__Stated exercise 1__. In the excerpt on Dictionary.FindEntry, which method updates the entries field?
__Stated exercise 2__. Can you go on with the explanation of the Dictionary.FindEntry loop from the point where the excerpt stops?

=== Excerpt to read ===

So your code is executing Dictionary.FindEntry. It's not a deadlock - a deadlock happens when two threads block in a way which makes them wait for one another to release a resource, but in your case you're getting two seemingly infinite loops. The threads aren't locked.

Let's take a look at this method in the reference source:

private int FindEntry(TKey key) {
    if( key == null) {
        ThrowHelper.ThrowArgumentNullException(ExceptionArgument.key);
    }

    if (buckets != null) {
        int hashCode = comparer.GetHashCode(key) & 0x7FFFFFFF;
        for (int i = buckets[hashCode % buckets.Length]; i >= 0; i = entries[i].next) {
            if (entries[i].hashCode == hashCode && comparer.Equals(entries[i].key, key)) return i;
        }
    }
    return -1;
}

Take a look at the for loop. The increment part is i = entries[i].next, and guess what: entries is a field which is updated in the Resize method. next is a field of the inner Entry struct:

public int next;        // Index of next entry, -1 if last

If your code can't exit the FindEntry method, the most probable cause would be you've managed to mess the entries in such a way that they produce an infinite sequence when you're following the indexes pointed by the next field.

=== Stored records ===

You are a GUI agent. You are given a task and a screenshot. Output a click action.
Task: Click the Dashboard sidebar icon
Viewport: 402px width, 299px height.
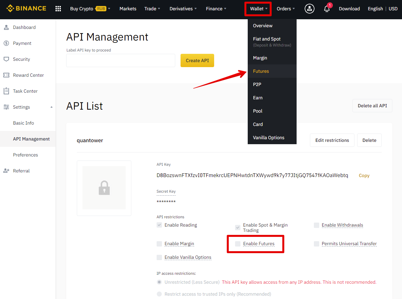tap(6, 27)
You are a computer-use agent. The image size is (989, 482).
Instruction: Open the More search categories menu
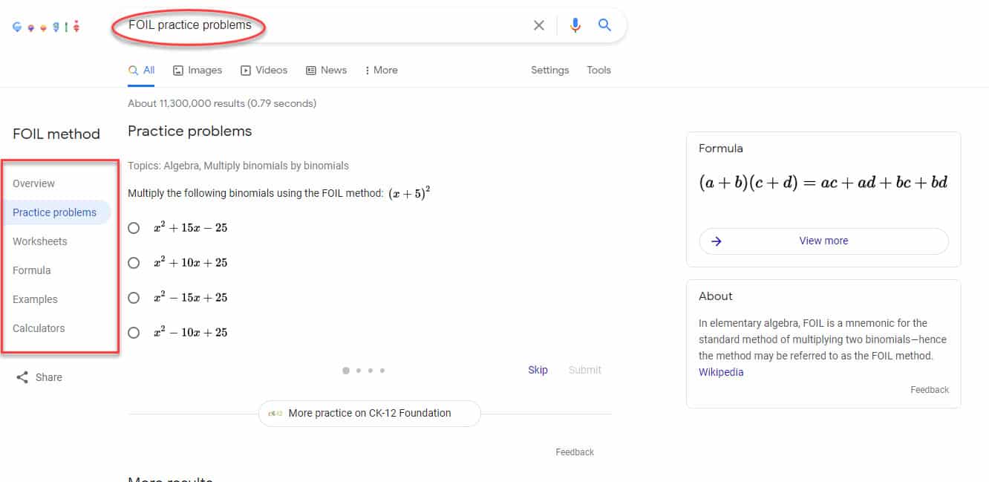(381, 69)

===

__Written reply 1__. The Resize method.

__Written reply 2__.
As for the Insert method, it has a very similar for loop:

for (int i = buckets[targetBucket]; i >= 0; i = entries[i].next)

As the Dictionary class is documented to be non-threadsafe, you're in the realm of undefined behavior anyway.

Using a ConcurrentDictionary or a locking pattern such as a ReaderWriterLockSlim (Dictionary is thread-safe for concurrent reads only) or a plain old lock nicely solves the problem.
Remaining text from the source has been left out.